= Beginning of Section =
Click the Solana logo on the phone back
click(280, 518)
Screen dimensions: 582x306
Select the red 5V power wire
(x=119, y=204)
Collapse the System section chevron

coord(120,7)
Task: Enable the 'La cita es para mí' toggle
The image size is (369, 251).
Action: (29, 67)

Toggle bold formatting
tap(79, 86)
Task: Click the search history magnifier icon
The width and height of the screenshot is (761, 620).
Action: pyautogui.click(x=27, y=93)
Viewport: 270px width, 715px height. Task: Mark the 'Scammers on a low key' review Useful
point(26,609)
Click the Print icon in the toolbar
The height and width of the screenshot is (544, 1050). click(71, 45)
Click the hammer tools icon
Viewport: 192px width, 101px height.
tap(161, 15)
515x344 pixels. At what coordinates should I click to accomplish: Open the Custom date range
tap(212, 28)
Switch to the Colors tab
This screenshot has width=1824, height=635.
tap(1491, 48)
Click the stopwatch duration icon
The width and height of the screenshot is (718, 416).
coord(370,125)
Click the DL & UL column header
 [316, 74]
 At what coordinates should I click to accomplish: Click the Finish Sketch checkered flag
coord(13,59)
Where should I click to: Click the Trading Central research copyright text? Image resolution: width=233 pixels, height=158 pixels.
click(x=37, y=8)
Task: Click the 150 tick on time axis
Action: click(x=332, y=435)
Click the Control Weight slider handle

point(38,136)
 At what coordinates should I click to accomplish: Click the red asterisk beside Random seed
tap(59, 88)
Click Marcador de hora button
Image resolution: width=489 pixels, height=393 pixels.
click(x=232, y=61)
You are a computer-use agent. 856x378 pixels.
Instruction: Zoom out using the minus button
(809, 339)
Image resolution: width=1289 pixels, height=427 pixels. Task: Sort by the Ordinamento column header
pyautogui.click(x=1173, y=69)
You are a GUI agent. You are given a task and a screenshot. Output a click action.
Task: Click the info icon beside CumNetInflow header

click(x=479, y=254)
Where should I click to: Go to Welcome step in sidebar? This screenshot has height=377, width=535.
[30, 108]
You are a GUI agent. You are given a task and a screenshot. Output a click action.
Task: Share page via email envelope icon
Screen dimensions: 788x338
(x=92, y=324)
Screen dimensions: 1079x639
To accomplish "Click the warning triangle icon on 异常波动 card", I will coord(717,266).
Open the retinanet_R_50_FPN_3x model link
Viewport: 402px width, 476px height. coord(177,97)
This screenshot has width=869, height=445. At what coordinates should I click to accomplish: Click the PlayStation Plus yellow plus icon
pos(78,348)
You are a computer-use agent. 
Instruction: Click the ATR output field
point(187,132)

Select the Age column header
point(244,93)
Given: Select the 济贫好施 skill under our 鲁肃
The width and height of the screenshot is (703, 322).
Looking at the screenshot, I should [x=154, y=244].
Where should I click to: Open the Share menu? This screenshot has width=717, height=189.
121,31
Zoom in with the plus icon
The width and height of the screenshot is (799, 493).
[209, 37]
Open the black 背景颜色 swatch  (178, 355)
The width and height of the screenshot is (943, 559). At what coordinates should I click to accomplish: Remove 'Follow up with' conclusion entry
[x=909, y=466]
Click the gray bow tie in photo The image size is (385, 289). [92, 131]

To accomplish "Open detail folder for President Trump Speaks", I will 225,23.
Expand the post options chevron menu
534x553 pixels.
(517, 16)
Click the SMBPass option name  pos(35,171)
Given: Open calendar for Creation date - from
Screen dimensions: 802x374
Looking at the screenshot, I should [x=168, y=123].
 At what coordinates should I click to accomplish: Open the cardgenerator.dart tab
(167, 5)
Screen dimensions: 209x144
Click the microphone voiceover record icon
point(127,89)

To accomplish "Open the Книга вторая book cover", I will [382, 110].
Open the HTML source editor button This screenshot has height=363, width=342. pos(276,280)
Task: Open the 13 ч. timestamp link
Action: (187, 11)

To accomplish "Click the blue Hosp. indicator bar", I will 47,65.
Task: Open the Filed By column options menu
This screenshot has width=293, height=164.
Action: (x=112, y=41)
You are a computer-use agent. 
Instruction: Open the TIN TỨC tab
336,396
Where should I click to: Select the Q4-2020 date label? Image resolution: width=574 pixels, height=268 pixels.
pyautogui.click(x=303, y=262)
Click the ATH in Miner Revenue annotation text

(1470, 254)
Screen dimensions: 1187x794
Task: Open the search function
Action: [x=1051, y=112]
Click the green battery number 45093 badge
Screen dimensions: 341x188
= End of Section =
> [Activity] Reproduce all of the entries above verbatim.

> [Solved exercise]
Click the Solana logo on the phone back
click(280, 518)
Screen dimensions: 582x306
Select the red 5V power wire
(x=119, y=204)
Collapse the System section chevron

coord(120,7)
Task: Enable the 'La cita es para mí' toggle
The image size is (369, 251).
Action: (29, 67)

Toggle bold formatting
tap(79, 86)
Task: Click the search history magnifier icon
The width and height of the screenshot is (761, 620).
Action: pyautogui.click(x=27, y=93)
Viewport: 270px width, 715px height. Task: Mark the 'Scammers on a low key' review Useful
point(26,609)
Click the Print icon in the toolbar
The height and width of the screenshot is (544, 1050). click(71, 45)
Click the hammer tools icon
Viewport: 192px width, 101px height.
tap(161, 15)
515x344 pixels. At what coordinates should I click to accomplish: Open the Custom date range
tap(212, 28)
Switch to the Colors tab
This screenshot has width=1824, height=635.
tap(1491, 48)
Click the stopwatch duration icon
The width and height of the screenshot is (718, 416).
coord(370,125)
Click the DL & UL column header
 [316, 74]
 At what coordinates should I click to accomplish: Click the Finish Sketch checkered flag
coord(13,59)
Where should I click to: Click the Trading Central research copyright text? Image resolution: width=233 pixels, height=158 pixels.
click(x=37, y=8)
Task: Click the 150 tick on time axis
Action: click(x=332, y=435)
Click the Control Weight slider handle

point(38,136)
 At what coordinates should I click to accomplish: Click the red asterisk beside Random seed
tap(59, 88)
Click Marcador de hora button
Image resolution: width=489 pixels, height=393 pixels.
click(x=232, y=61)
You are a computer-use agent. 856x378 pixels.
Instruction: Zoom out using the minus button
(809, 339)
Image resolution: width=1289 pixels, height=427 pixels. Task: Sort by the Ordinamento column header
pyautogui.click(x=1173, y=69)
You are a GUI agent. You are given a task and a screenshot. Output a click action.
Task: Click the info icon beside CumNetInflow header

click(x=479, y=254)
Where should I click to: Go to Welcome step in sidebar? This screenshot has height=377, width=535.
[30, 108]
You are a GUI agent. You are given a task and a screenshot. Output a click action.
Task: Share page via email envelope icon
Screen dimensions: 788x338
(x=92, y=324)
Screen dimensions: 1079x639
To accomplish "Click the warning triangle icon on 异常波动 card", I will coord(717,266).
Open the retinanet_R_50_FPN_3x model link
Viewport: 402px width, 476px height. coord(177,97)
This screenshot has width=869, height=445. At what coordinates should I click to accomplish: Click the PlayStation Plus yellow plus icon
pos(78,348)
You are a computer-use agent. 
Instruction: Click the ATR output field
point(187,132)

Select the Age column header
point(244,93)
Given: Select the 济贫好施 skill under our 鲁肃
The width and height of the screenshot is (703, 322).
Looking at the screenshot, I should [x=154, y=244].
Where should I click to: Open the Share menu? This screenshot has width=717, height=189.
121,31
Zoom in with the plus icon
The width and height of the screenshot is (799, 493).
[209, 37]
Open the black 背景颜色 swatch  (178, 355)
The width and height of the screenshot is (943, 559). At what coordinates should I click to accomplish: Remove 'Follow up with' conclusion entry
[x=909, y=466]
Click the gray bow tie in photo The image size is (385, 289). [92, 131]

To accomplish "Open detail folder for President Trump Speaks", I will 225,23.
Expand the post options chevron menu
534x553 pixels.
(517, 16)
Click the SMBPass option name  pos(35,171)
Given: Open calendar for Creation date - from
Screen dimensions: 802x374
Looking at the screenshot, I should [x=168, y=123].
 At what coordinates should I click to accomplish: Open the cardgenerator.dart tab
(167, 5)
Screen dimensions: 209x144
Click the microphone voiceover record icon
point(127,89)

To accomplish "Open the Книга вторая book cover", I will [382, 110].
Open the HTML source editor button This screenshot has height=363, width=342. pos(276,280)
Task: Open the 13 ч. timestamp link
Action: (187, 11)

To accomplish "Click the blue Hosp. indicator bar", I will 47,65.
Task: Open the Filed By column options menu
This screenshot has width=293, height=164.
Action: (x=112, y=41)
You are a computer-use agent. 
Instruction: Open the TIN TỨC tab
336,396
Where should I click to: Select the Q4-2020 date label? Image resolution: width=574 pixels, height=268 pixels.
pyautogui.click(x=303, y=262)
Click the ATH in Miner Revenue annotation text

(1470, 254)
Screen dimensions: 1187x794
Task: Open the search function
Action: [x=1051, y=112]
Click the green battery number 45093 badge
Screen dimensions: 341x188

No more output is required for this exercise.